I wish the other mom would keep her kid home because if he's contagious then every other kid at this indoor play place will be sharing his germs.
But - I'm fairly certain this happens all the time anyway.
There's no living in a bubble.
Let your son go - I think he'll be fine.
Just tell him he needs to wash his hands very well before he eats anything.
your initial question is 'should he go?' to which i'd say 'yes.' any time your child leaves the house he could encounter a germ or someone with a fever. i'd trust the other mom and let her make the choice on whether HER kid feels up to it or not.
but the end of your post says something quite different, that you've already made up your mind that you 'can't risk it' and just want to know how to let them down gently.
this is a birthday treat. there is no gently. you can be courteous, and of course you should, but you're going to disappoint everyone ferociously and there's no getting out of it. so if you really can't risk your kid meeting a germ (in a indoor playplace no less, heh heh heh) then you just have to say 'i'm sorry, i can't risk bartholomew meeting a germ. we'll be happy to reschedule.'
and deal with whatever fallout comes, hopefully calmly and without drama.
so glad i'm not a kid in today's super sanitized world.
khairete
S.
Call her this morning to find out how her son is feeling. When did the fever end? How long has it been? If his fever ended Friday night and he feels fine now it has been 24 hours. Then I would send my son to the party. I would remind him that he has to go into the bathroom and wash his hands really well with soap before they eat/have cake. Good luck. It's always a risk any time your kid goes to a place like this anyway! Or to school for that matter...so many germs.
If the fever has broken by the day of the party and the child feels fine I would let my child go, any time you take your child out in public they risk exposure to illness.
**When** is the birthday plan?

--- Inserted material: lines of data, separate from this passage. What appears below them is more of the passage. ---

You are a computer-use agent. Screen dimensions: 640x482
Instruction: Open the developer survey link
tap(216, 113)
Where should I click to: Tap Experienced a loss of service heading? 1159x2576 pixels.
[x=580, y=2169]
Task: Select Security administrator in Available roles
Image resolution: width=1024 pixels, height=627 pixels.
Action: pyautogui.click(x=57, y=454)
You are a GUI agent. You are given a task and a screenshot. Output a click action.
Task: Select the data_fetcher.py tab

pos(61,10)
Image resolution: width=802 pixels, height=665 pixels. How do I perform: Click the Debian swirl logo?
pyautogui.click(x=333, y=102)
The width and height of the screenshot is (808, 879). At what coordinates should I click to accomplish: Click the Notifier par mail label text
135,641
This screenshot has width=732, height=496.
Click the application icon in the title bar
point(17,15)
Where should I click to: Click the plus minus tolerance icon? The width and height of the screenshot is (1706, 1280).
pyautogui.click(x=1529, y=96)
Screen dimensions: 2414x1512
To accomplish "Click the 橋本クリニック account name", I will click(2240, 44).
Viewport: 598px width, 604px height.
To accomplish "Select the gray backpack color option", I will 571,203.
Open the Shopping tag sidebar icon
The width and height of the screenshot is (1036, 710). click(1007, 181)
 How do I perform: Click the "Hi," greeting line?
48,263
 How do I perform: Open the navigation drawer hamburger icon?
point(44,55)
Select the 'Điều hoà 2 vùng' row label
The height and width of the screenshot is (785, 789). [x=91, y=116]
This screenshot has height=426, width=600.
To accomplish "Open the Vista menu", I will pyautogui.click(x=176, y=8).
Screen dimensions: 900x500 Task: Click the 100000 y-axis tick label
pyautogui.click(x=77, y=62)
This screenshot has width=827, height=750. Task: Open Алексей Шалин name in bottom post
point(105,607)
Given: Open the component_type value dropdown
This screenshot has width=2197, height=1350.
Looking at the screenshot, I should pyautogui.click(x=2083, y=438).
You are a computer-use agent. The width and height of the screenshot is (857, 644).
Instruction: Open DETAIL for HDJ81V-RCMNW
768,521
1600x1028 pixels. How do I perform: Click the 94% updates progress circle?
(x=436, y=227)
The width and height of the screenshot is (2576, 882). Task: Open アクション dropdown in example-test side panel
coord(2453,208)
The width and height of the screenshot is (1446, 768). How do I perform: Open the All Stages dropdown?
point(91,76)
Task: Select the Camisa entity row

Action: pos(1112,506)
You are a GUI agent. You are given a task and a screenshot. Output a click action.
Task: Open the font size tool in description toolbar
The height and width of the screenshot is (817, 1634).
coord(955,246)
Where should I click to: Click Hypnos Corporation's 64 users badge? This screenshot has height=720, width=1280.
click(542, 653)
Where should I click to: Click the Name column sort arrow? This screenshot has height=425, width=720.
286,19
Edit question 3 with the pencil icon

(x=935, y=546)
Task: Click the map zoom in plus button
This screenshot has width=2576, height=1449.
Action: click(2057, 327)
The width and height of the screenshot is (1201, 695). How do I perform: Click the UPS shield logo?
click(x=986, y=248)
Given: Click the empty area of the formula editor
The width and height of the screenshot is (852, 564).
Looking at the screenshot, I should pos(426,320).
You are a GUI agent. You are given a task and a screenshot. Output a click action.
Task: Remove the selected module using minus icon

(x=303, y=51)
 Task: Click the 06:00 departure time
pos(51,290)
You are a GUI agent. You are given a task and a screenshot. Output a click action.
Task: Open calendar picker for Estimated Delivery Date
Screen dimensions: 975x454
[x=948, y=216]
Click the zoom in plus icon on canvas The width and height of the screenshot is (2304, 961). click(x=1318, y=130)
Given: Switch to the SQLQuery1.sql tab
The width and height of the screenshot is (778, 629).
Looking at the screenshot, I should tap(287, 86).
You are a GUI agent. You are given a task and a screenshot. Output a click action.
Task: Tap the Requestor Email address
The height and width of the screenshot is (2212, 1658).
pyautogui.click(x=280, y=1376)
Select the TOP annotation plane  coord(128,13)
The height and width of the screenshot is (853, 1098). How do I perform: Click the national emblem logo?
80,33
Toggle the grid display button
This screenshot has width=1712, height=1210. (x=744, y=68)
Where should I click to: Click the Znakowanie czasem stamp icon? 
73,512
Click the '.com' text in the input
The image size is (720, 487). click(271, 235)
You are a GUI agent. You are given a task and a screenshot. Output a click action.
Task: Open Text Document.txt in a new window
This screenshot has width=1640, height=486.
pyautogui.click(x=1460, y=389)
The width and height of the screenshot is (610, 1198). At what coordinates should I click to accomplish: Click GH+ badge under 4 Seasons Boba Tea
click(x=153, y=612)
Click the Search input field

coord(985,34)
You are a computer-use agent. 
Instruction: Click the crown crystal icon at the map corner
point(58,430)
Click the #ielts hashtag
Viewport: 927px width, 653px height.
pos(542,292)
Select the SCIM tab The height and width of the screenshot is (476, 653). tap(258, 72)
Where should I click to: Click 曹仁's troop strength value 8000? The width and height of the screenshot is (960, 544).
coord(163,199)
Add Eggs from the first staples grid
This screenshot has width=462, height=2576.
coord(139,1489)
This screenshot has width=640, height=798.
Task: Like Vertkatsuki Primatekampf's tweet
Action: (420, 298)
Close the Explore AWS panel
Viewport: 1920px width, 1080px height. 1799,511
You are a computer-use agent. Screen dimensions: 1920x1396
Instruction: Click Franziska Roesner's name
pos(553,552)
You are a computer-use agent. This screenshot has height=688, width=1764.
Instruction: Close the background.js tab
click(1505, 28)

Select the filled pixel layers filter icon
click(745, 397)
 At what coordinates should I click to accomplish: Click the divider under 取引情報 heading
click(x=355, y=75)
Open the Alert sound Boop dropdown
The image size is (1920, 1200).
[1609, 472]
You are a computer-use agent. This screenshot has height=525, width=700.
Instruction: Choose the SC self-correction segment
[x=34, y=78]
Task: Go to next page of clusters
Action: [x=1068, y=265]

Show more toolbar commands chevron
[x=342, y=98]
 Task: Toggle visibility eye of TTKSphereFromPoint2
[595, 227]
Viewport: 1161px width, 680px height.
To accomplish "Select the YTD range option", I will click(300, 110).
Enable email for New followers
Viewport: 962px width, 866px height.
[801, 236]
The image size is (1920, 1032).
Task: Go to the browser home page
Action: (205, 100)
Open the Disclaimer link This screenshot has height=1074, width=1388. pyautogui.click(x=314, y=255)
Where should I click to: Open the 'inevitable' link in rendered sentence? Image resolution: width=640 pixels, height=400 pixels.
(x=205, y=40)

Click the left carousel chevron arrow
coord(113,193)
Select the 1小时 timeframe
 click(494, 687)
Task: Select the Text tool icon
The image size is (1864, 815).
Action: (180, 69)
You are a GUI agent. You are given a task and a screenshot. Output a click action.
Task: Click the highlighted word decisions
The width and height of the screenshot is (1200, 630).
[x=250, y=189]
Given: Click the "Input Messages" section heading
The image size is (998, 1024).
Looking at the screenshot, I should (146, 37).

Next Saturday? One week is plenty of time for him to feel better....
ETA: I see you added the date. As other posters say, you have apparently made up your mind. But remember, any time your son goes outside or certainly to a play area, it is covered in germs!!!!
I would call and essentially say what you told us. That you're concerned about your son and then your family getting sick. That you cannot send your son for the party. You're sorry and know that the boys will be disappointed.
The birthday boy is likely to feel worse in the morning. Sick often starts with a fever, then progresses to more.
How high is the fever? If It's 100°, he will feel sick tomorrow. If It's 99° and has no other symptoms he may be OK tomorrow. I suspect he already has symptoms. Why would mom take his temperature.
Apparently the kid is healthy enough to enjoy his party otherwise the mom would have cancelled. Let him go. If you all just had the flu, chances are you wont get it again. If that kids has the flu he surely would not be wanting to have a party. So, it's probably nothing. Go get a present and card Mom.
Tell them that you are sorry, but after you've given it some more thought, you are too concerned about the fever and her son possibly passing along something contagious, so you cannot send your son with them tomorrow. Tell her your family just had a nasty bout with the flu, and you really don't want anyone to get sick again. Thank her for being honest with you about his fever, and tell her your son is very pumped about the party and he will be disappointed about the cancelation as well you know her son will be. But you hope that they will understand and you would love to go if they can reschedule.
If they are rude about it, then clearly they care more about not upsetting their son than risking your child and family wellness. If they are good friends, they will understand. It can't be that hard for 2 kids to go to a play place on another day.
Yes. A fever can be just a fever. Sometimes my kids get fevers with no other symptoms. I think she did the right thing by letting you know and yes, it is up to you, but honestly, if he's not throwing up or having any other yucky symptoms, let him go!
So I'm just now seeing that this was posted on Saturday. I hope you let him go and didn't disappoint a healthy birthday boy!
Your child probably gave this to him and he'll be fine.